**Records provided:**
::::
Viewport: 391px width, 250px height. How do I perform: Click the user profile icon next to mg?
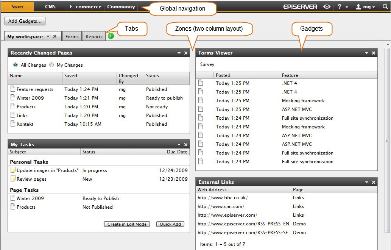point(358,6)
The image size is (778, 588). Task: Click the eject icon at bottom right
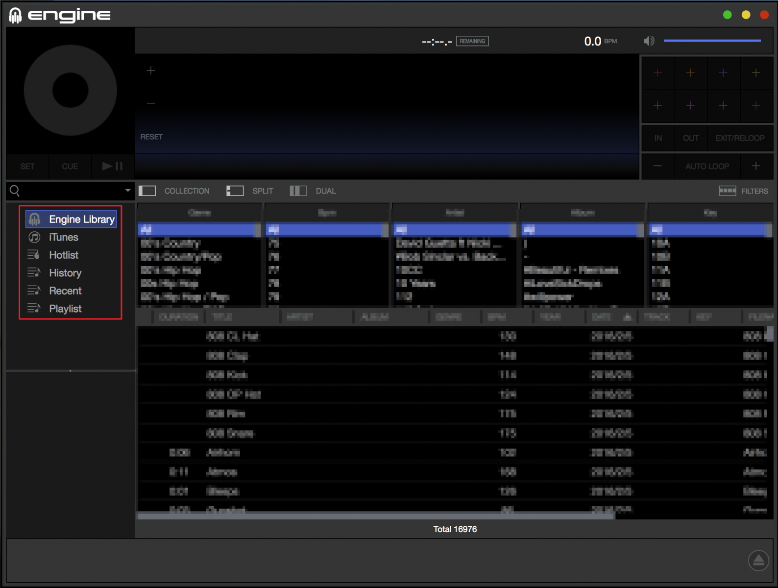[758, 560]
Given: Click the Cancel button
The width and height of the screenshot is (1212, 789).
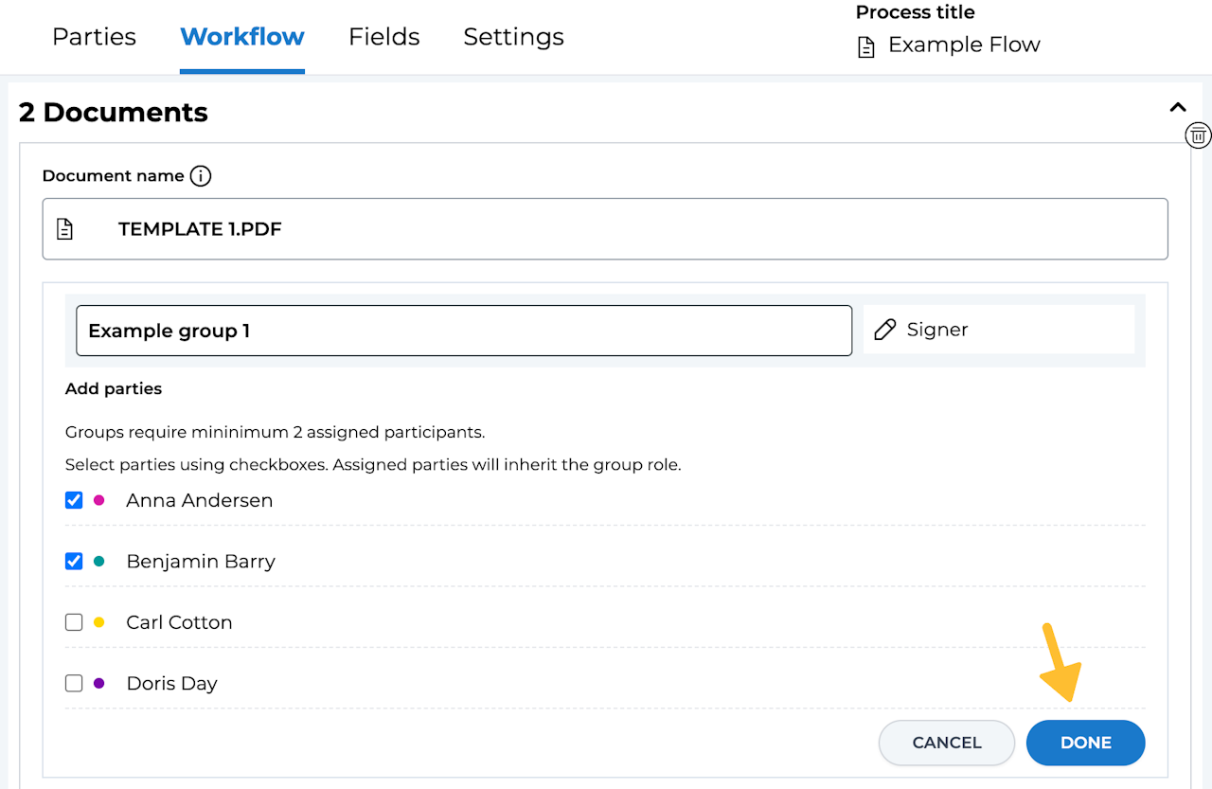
::::
**What the task asks:** Write out exactly the lines running from the one with "Given: Click the Cancel button" through the end of the material, both ends included, while leaving the pictures out.

**Response to this exercise:**
Given: Click the Cancel button
The width and height of the screenshot is (1212, 789).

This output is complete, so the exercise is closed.